TL;DR: We analyze the impact of limited data in the training of energy-based models, focusing on eigenmodes' dynamics, giving a theoretical perspective of early-stopping and data-correction protocols to improve the quality of the inferred model
Abstract: We investigate the impact of limited data on training pairwise energy-based models for inverse problems aimed at identifying interaction networks. Utilizing the Gaussian model as testbed, we dissect training trajectories across the eigenbasis of the coupling matrix, exploiting the independent evolution of eigenmodes and revealing that the learning timescales are tied to the spectral decomposition of the empirical covariance matrix. We see that optimal points for early stopping arise from the interplay between these timescales and the initial conditions of training. Moreover, we show that finite data corrections can be accurately modeled through asymptotic random matrix theory calculations and provide the counterpart of generalized cross-validation in the energy based model context.
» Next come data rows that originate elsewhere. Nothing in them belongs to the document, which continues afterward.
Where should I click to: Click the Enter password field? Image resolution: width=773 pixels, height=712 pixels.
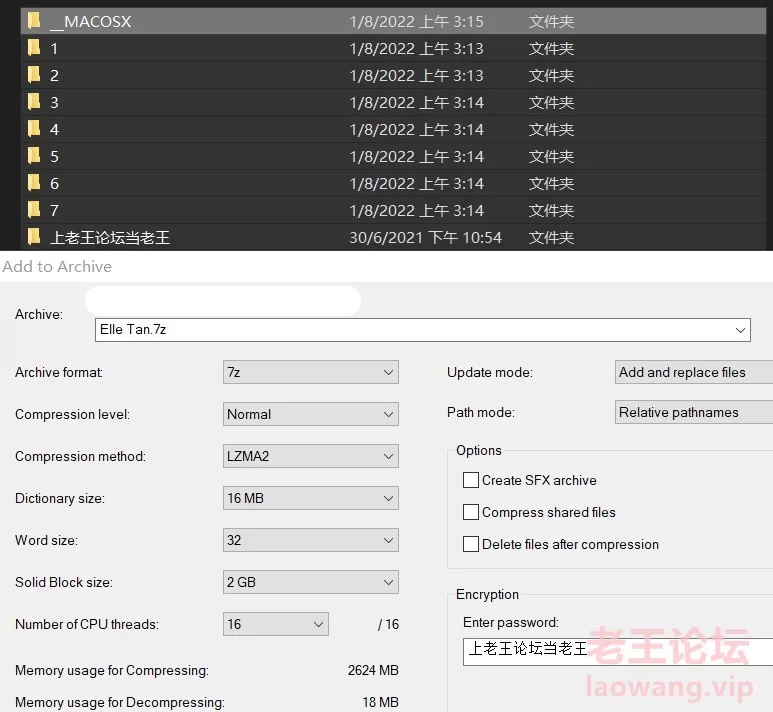[x=617, y=650]
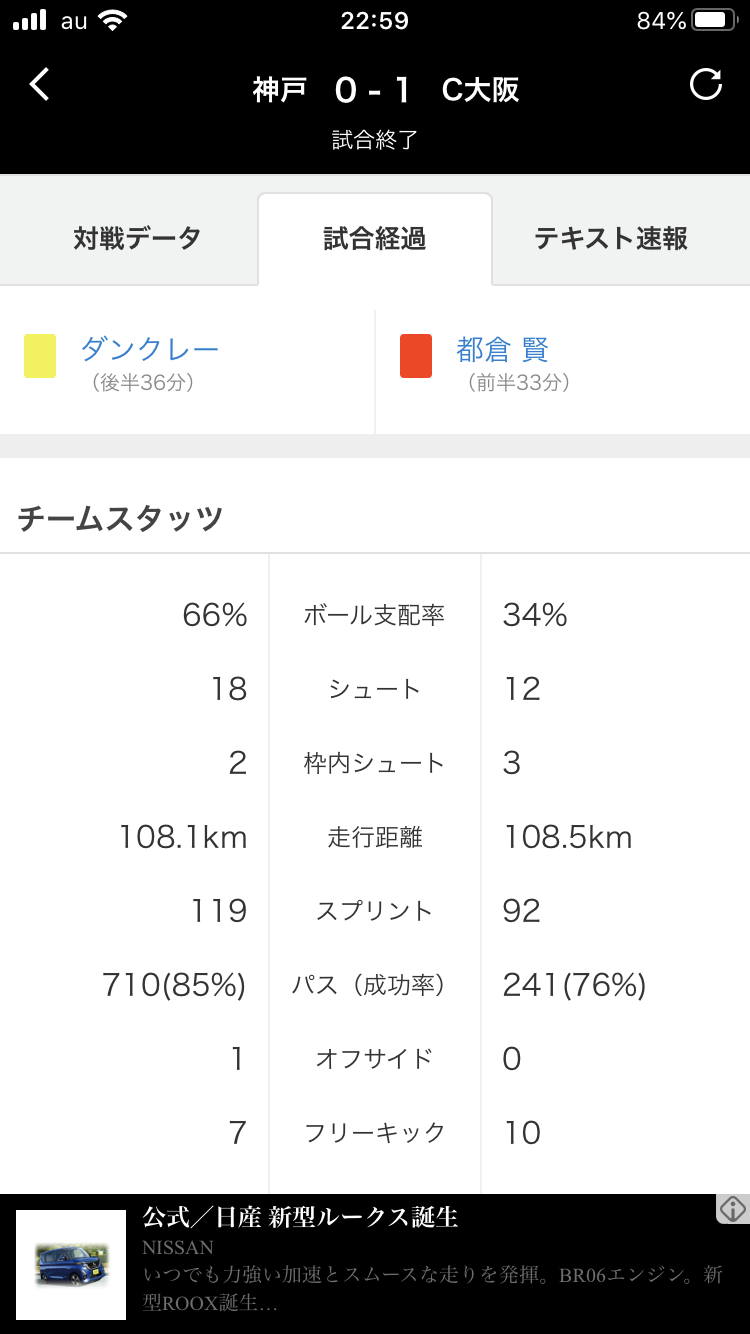Switch to the 対戦データ tab
The width and height of the screenshot is (750, 1334).
[x=137, y=238]
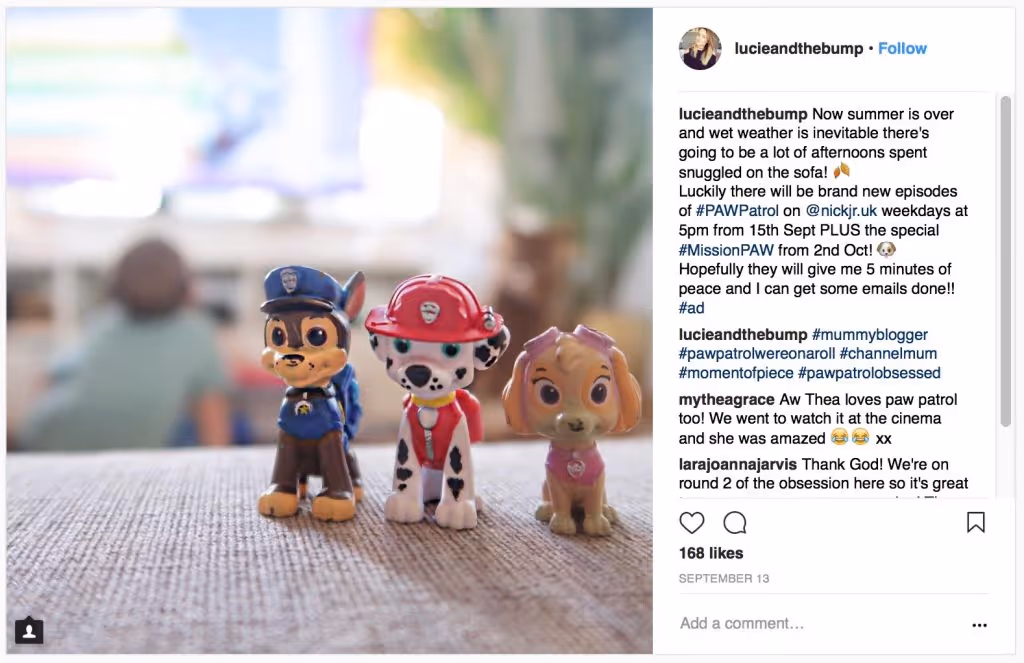Open the #pawpatrolobsessed hashtag
This screenshot has height=663, width=1024.
(869, 373)
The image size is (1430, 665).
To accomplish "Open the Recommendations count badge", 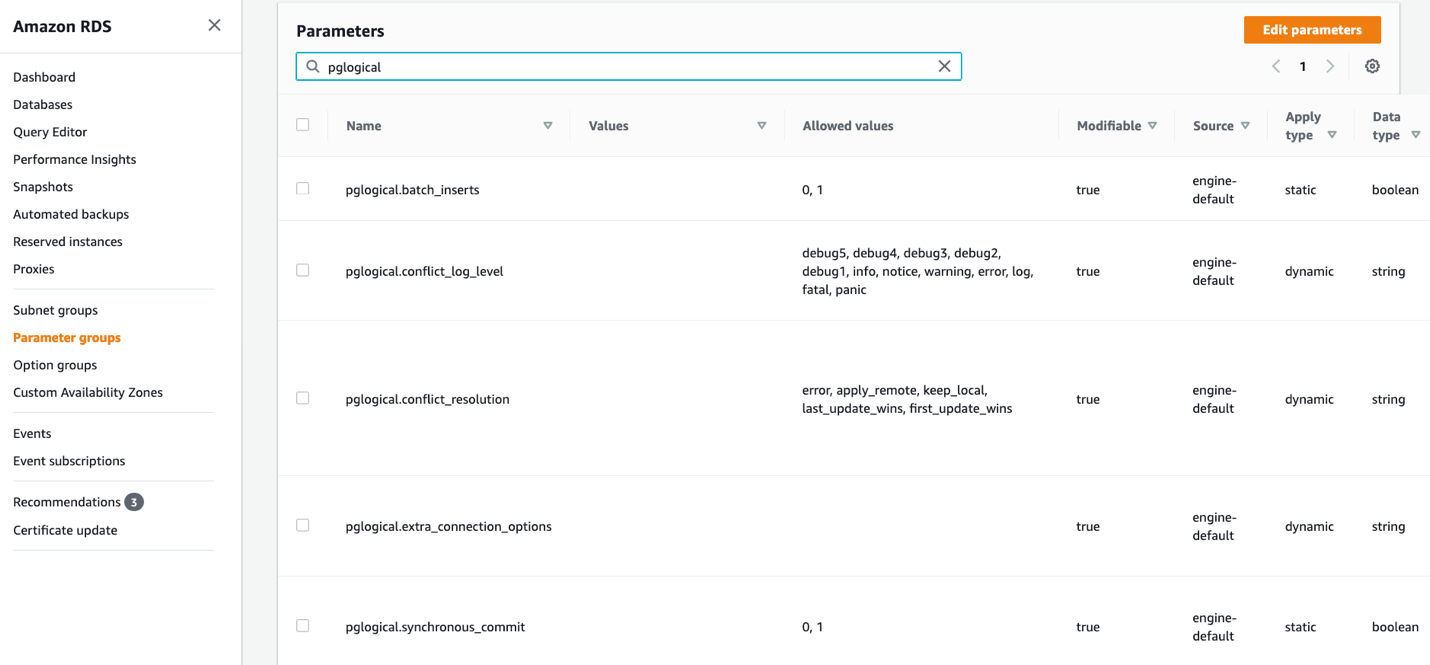I will point(134,502).
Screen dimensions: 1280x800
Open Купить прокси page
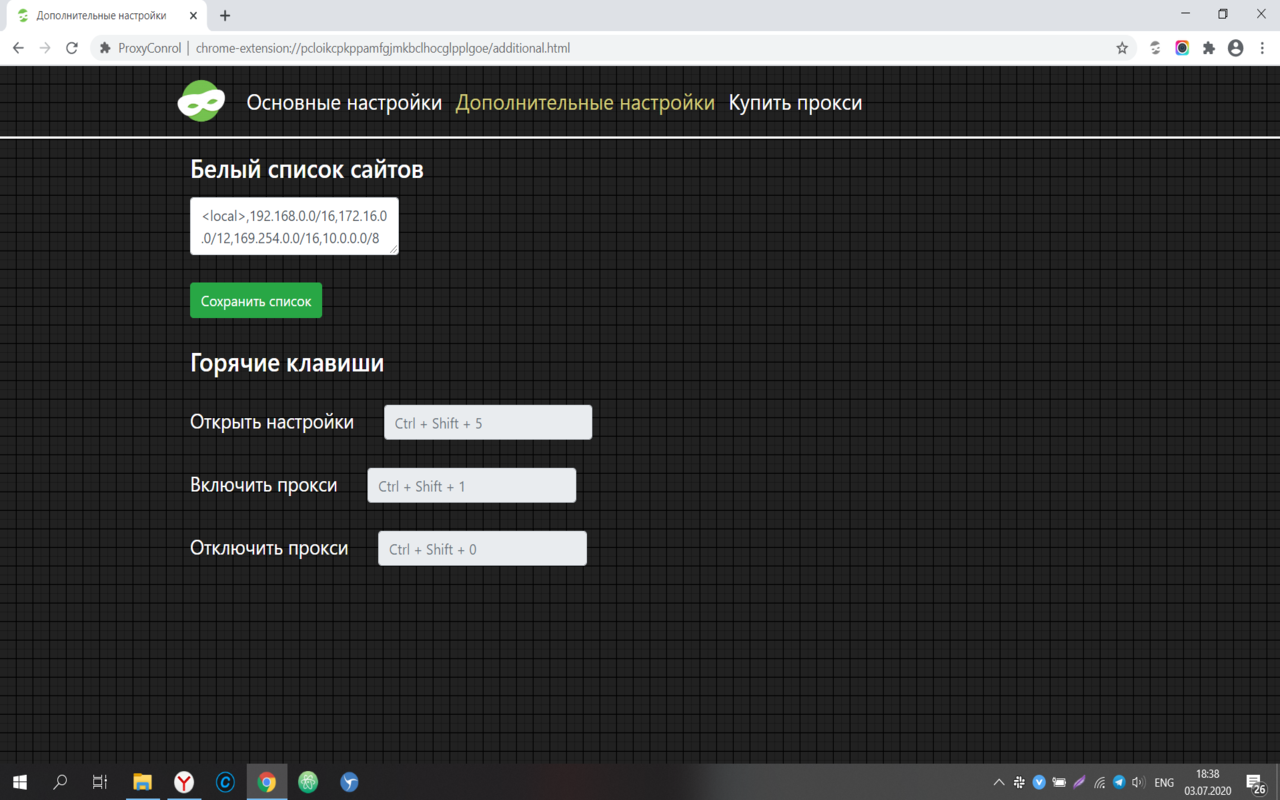point(795,102)
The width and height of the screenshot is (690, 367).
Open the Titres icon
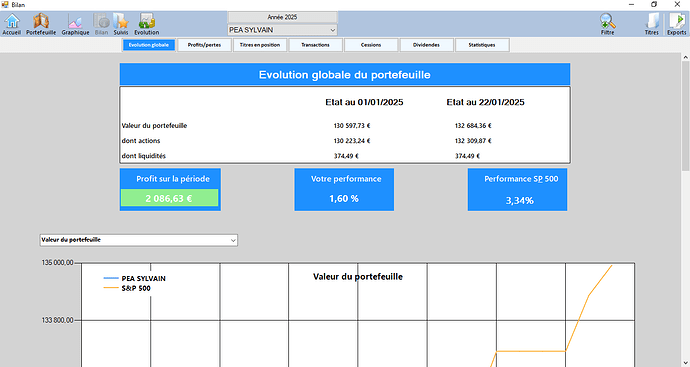[652, 24]
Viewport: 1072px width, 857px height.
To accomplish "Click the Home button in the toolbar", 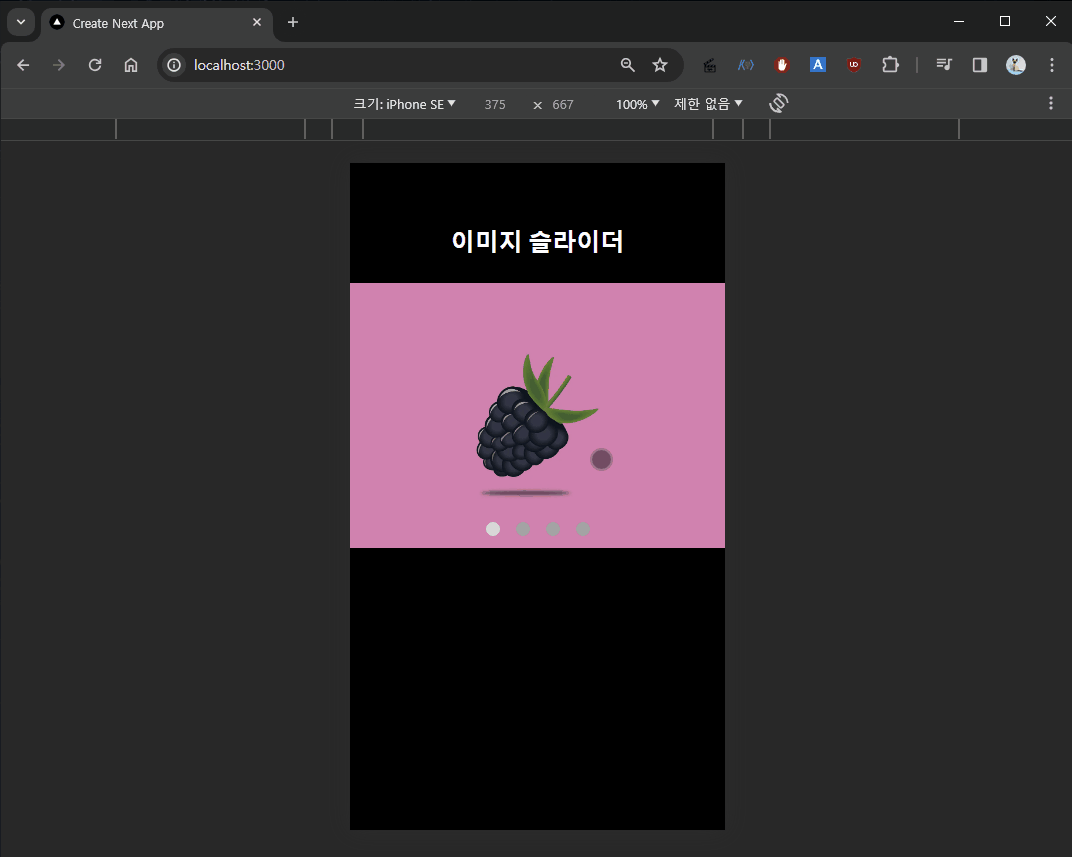I will (x=131, y=65).
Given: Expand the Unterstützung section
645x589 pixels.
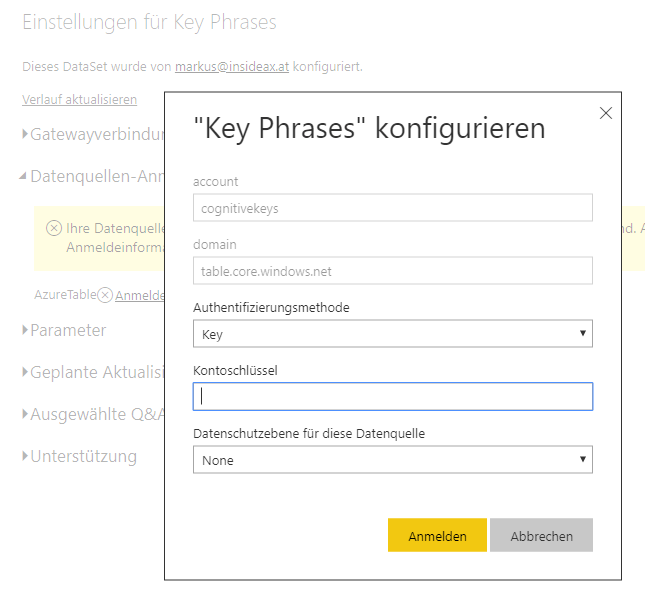Looking at the screenshot, I should coord(82,456).
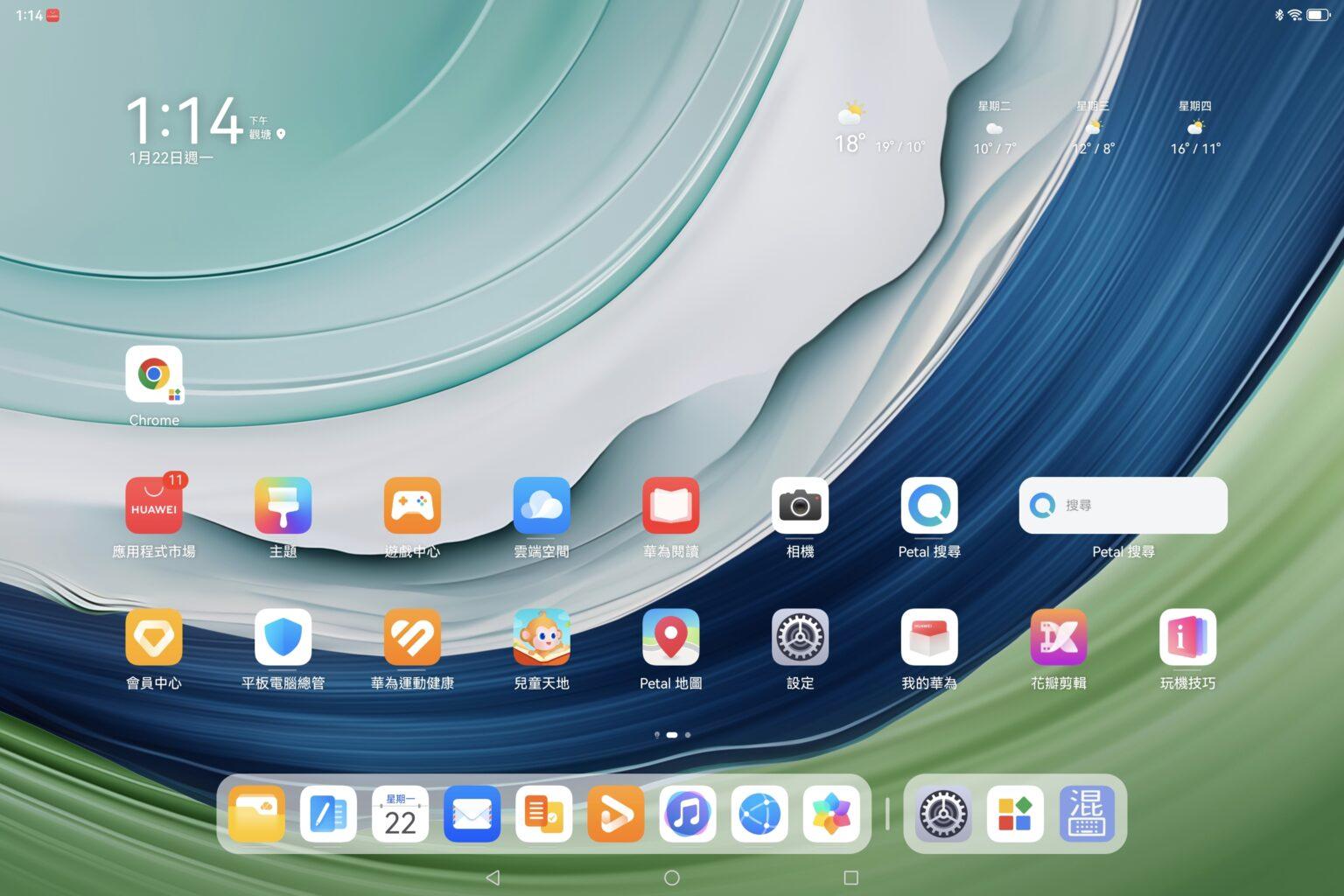The height and width of the screenshot is (896, 1344).
Task: Open 華為閱讀 reading app
Action: coord(671,506)
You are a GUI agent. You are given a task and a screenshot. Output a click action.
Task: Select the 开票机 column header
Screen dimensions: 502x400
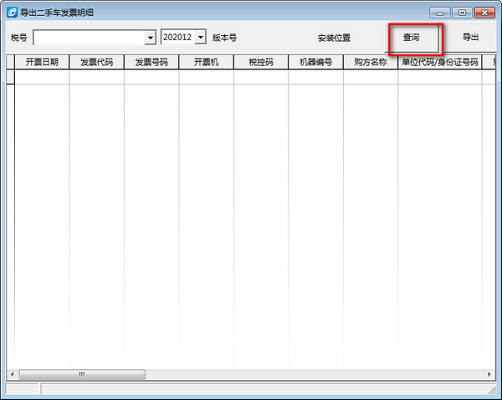point(206,62)
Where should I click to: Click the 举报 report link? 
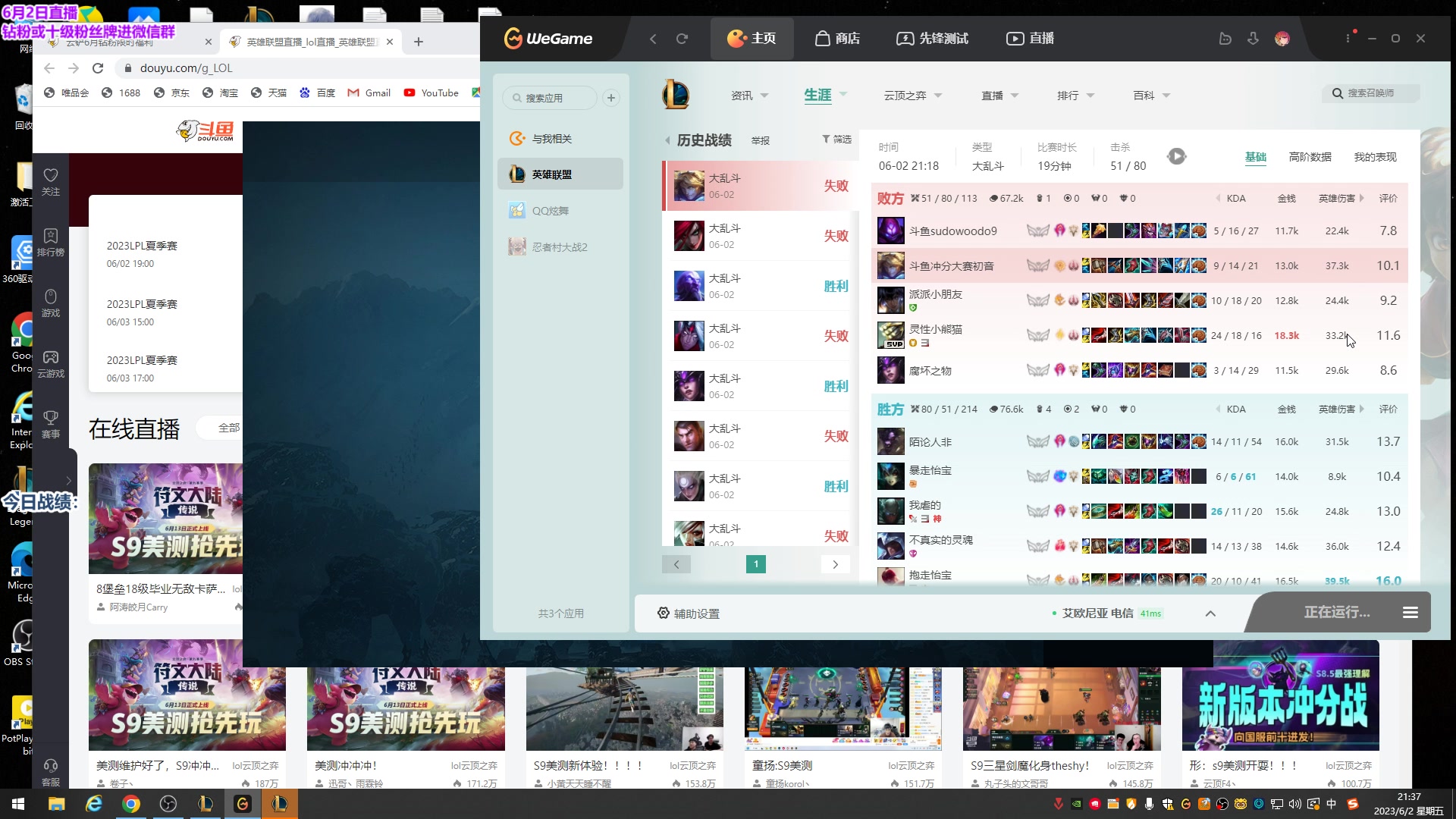760,141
Our analytical framework extends to binary-variable maximum-entropy pairwise models with minimal variations.
These findings offer strategies to control overfitting in discrete-variable models through empirical shrinkage corrections, improving the management of overfitting in energy-based generative models.
Finally, we propose a generalization to arbitrary energy-based models by deriving the neural tangent kernel dynamics of the score function under the score-matching algorithm.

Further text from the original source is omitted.